Des Avantages de la nourriture végétale ſur la nourriture animale.


La nourriture végétale ayant jufqu’à préſent été l’objet de nos recherches, nous devons faire voir maintenant qu’elle mérite une préférence marquée ſur la nourriture animale, & que, ſans prétendre l’admettre uniquement & indifféremment pour les hommes de tous les pays, de tous les âges & de toutes les conditions, il paroît que la Nature, l’expérience & la raiſon, l’indiquent dans une infinité de circonſtances où il ſeroit peut-être eſſentiel de ſe renfermer dans ſon ſeul uſage. Nous allons hasarder à ce ſujet quelques réflexions qui, ſans réſoudre la queſtion, pourront peut-être l’éclaircir.

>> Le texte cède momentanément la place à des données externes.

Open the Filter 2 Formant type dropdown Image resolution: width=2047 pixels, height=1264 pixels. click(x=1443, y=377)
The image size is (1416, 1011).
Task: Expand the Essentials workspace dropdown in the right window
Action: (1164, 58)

Deſtiné à peupler l’Univers, l’homme eſt parvenu à approprier à ſes organes, une infinité de ſubſtances nutritives qui en paroiſſoient éloignées dans l’état naturel : ainſi les uns s’accoutument à vivre uniquement de végétaux ; les autres n’eſtiment rien de ſi délicieux que la viande ; quelques-uns ne pouvant ſubſiſter des produits du ſol & de la chaſſe, ſont forcés de ſe borner aux poiſſons : enfin, il y en a d’aſſez avantageuſement placés pour pouvoir faire uſage des différentes eſpèces d’alimens préparés, combinés & mélangés dans des proportions relatives.

Dans cette variété de ſubſtances alimentaires que le règne végétal & le règne animal offrent en abondance à l’homme, on a ſouvent demandé s’il en exiſteroit une eſpèce qui fût plus analogue à ſa conſtitution, & en ſuppoſant qu’elle exiſtât, réſideroit-elle ſpécialement dans la claſſe des végétaux, ou bien ceux-ci auroient-ils beſoin de paſſer par le ſyſtème animal pour être plus aſſortis à nos organes ; enfin quelle ſeroit dans l’une & l’autre claſſe, le corps nutritif qui mériteroit la préférence ?

Ces différentes queſtions, déjà traitées par des hommes de mérite, ſont encore à réſoudre, aucun d’eux n’ayant jamais voulu faire attention que la diverſité de goût qui caractériſe, pour ainſi dire, chaque Nation, toute bizarre & ridicule qu’elle paroiſſe, n’a pas autant le droit de cauſer de la ſurpriſe, puiſqu’elle dépend principalement du climat, des productions, des mœurs, de l’habitude, de lieux, & du caractère particulier de ceux qui y vivent.

La nourriture qui convient à l’homme dans l’état de foibleſſe & de nullité, ſortant des mains de la Nature, c’eſt le lait ; mais cette ſavoureuſe & bienfaiſante liqueur devient inſuffiſante à mesure que ſes fibres augmentent de reſſort ; il lui ſaut alors un aliment plus ſubſtanciel & plus ſolide ; la nourriture végétale eſt celle qui doit ſuccéder, & qui ſuccède en effet au régime lacté ; ce goût pour les végétaux ſemble naturel aux enfans, & fut long-temps celui des premiers habitans du Monde, quels que fuſſent leur état & leur condition. Suivant les Hiſtoriens & les Voyageurs, il y a encore des peuplades en Afrique qui ne vivent que des fruits de la terre ; pluſieurs nations Indiennes ſe nourriſſent uniquement de végétaux, & ſi quelquefois ils ajoutent aux alimens ſimples qu’ils en retirent, le produit de leur chaſſe & de leur pêche, ce n’eſt qu’a l’occaſion de quelques réjouiſſances. Nous avons auſſi beaucoup de cantons en Europe où l’uſage de la viande eſt tellement reſtreint, qu’il faut également certaines occaſions pour ſe le permettre.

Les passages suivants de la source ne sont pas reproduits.